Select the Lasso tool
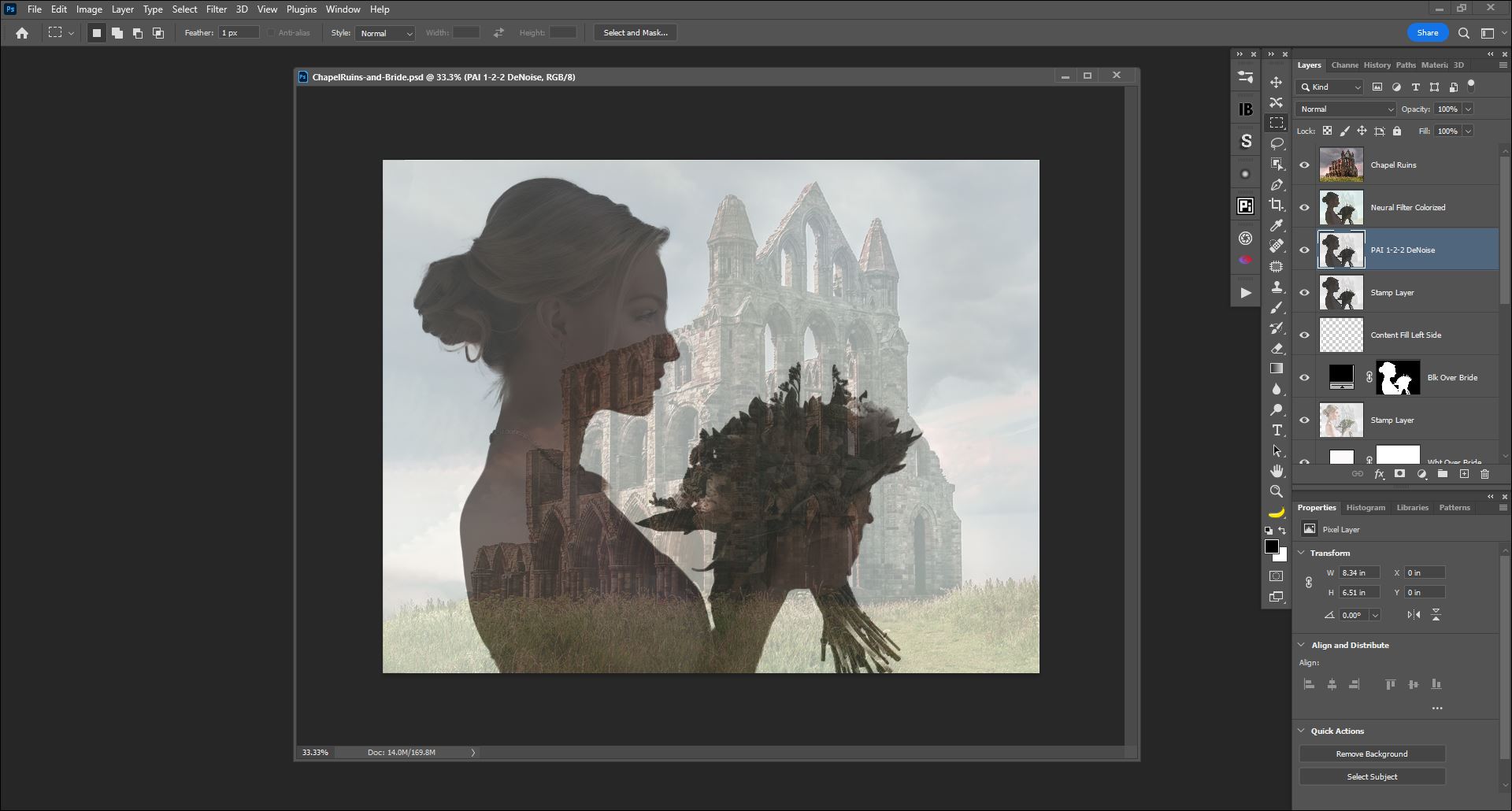Viewport: 1512px width, 811px height. tap(1277, 143)
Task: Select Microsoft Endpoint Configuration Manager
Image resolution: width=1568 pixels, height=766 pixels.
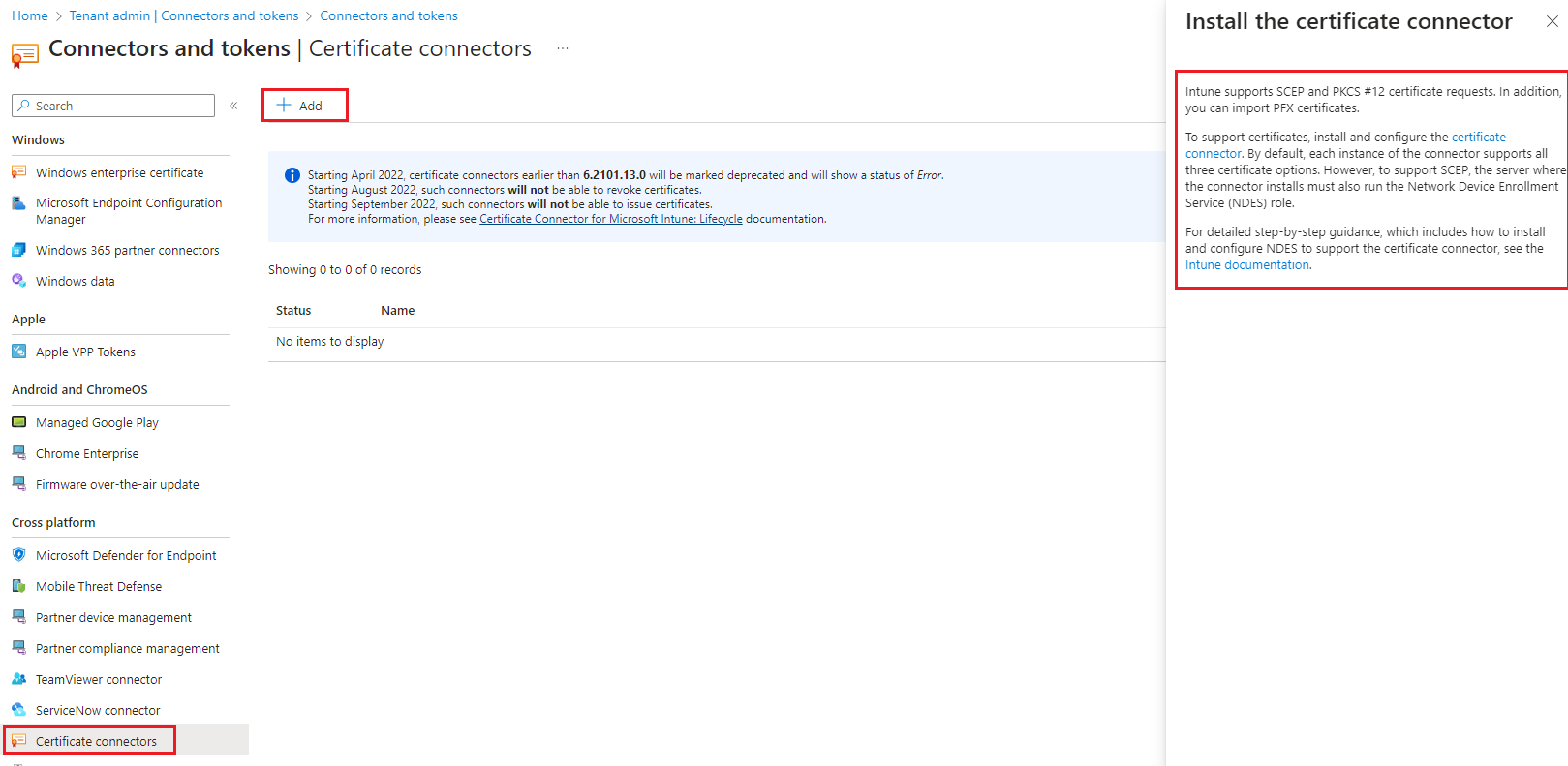Action: 129,210
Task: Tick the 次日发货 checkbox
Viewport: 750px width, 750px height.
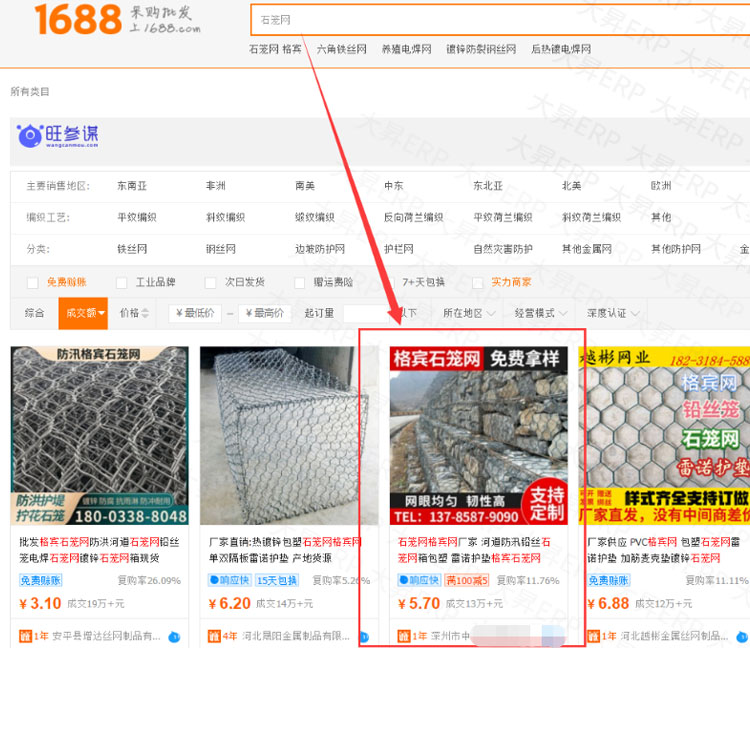Action: pos(210,283)
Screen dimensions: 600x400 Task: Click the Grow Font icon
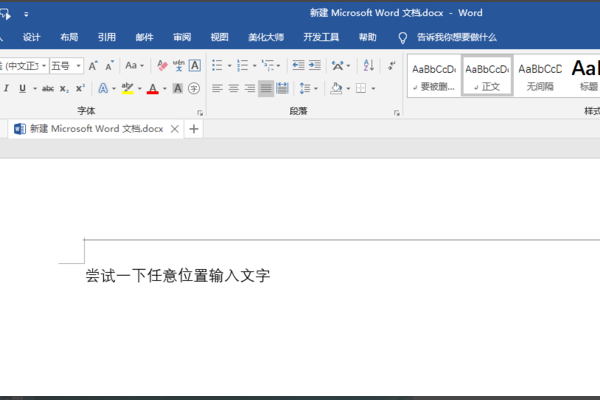click(x=93, y=66)
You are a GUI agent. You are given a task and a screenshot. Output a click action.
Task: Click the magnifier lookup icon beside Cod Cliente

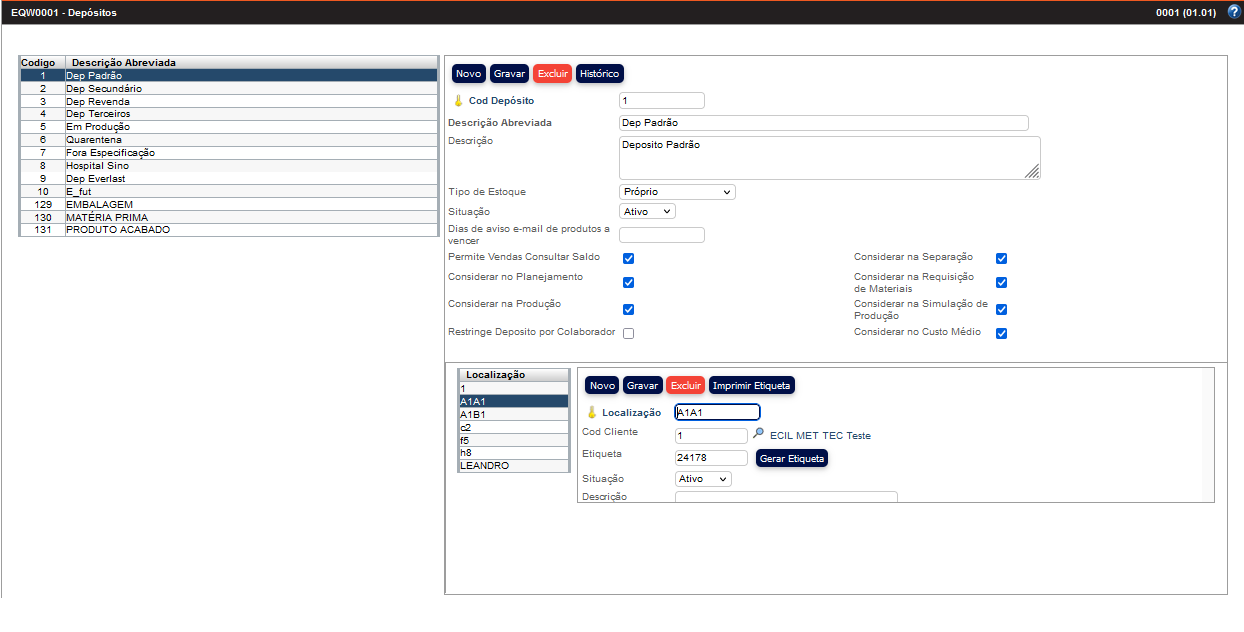[x=759, y=434]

+ + + + +

Exercise requirements:
In transcribing the material above, reproduce each line exactly and include none of the pictures.

Expected output:
Select the Lasso tool
Viewport: 1512px width, 811px height. tap(1277, 143)
Task: Select Microsoft Endpoint Configuration Manager
Image resolution: width=1568 pixels, height=766 pixels.
Action: 129,210
Task: Tick the 次日发货 checkbox
Viewport: 750px width, 750px height.
Action: pos(210,283)
Screen dimensions: 600x400 Task: Click the Grow Font icon
click(x=93, y=66)
You are a GUI agent. You are given a task and a screenshot. Output a click action.
Task: Click the magnifier lookup icon beside Cod Cliente

[x=759, y=434]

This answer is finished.